I’ve tried to stay away from discussing GCMs where my knowledge is limited, but everyone seems to want to discuss them, so, against my better judgement, I’m posting up some thoughts. asked some people at AGU about whether GCMs could model getting into and getting out of ice ages. In some treatments, the presence or absence of ice sheets appears as an independent forcing, which seems to be peeking at the hand a little when you’re trying to explain ice ages. CO2 fluctuations are integral to current glacial modeling, but there doesn’t seem to be any agreed explanations for glacial/interglacial CO2 cycles.
Caspar Ammann said that GCMs took about 1 day of machine time to cover 25 years. On this basis, it is obviously impossible to model the Pliocene-Pleistocene transition (say the last 2 million years) using a GCM as this would take about 219 years of computer time. So I think we can safely conclude that any models of this period have not been done using a GCM. Even a “short” period of (say) 40,000 years, about one obliquity cycle, would require about 4 years of computer time and, again, I think that we can assume that this exercise has not been done using a GCM. Presumably models of such time intervals are done with “intermediate-complexity” models or some other method, but I’ve not attempted to canvass the literature.

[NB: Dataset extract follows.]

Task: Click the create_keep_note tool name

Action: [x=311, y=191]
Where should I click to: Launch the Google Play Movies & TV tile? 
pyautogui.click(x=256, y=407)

With respect to ice age models, Peter Huybers said that some models could plausibly get into ice ages, but, once in, couldn’t get out; conversely, other models could plausibly get out of ice ages, but couldn’t get in. If I recollect correctly, he thought that no intermediate-complexity model did both. Also if I recollect correctly, he thought that no intermediate-complexity model accurately modeled the Pliocene-Pleistocene transition. Some models include ice sheets as a “forcing” variable, which seems unreasonable if you’re trying to explain ice ages. Other models include CO2 levels as a “forcing” variable, which again seems unreasonable since it seems to be endogenous to the system being modeled.
I’ve been browsing some of the literature on CO2 cycles. Obviously the covariance in Antarctic cores of CO2 and àÅ½àⳏ18 (held to be a temperature proxy) is one of the remarkable aspects of these cores. Changes in CO2 levels are popularly held to be important in explaining the amplitude of major glacial changes, but there is no agreement on what causes the changes in CO2 levels. I’ll discuss this on another occasion, but, for now, I’ll mention that most explanations involve biological feedback. I suspect that the handling of biological feedback issues is not strongly done in GCMs and/or intermediate-complexity models (but haven’t checked this and could be wrong.) There seems to be a general view that lowering CO2 levels is essential to getting SH glaciation.
As to GCMs providing a base case for assessing natural variability: one of my starting points in reflecting about climate change is that one wanted to be confident as to an understanding of big changes in order to assess the significance of “little” changes such as the LIA or MWP. If we do not have GCM models of the entry into and out of ice ages, then I don’t see how GCMs can serve as a benchmark for “natural climate variability. What am I missing?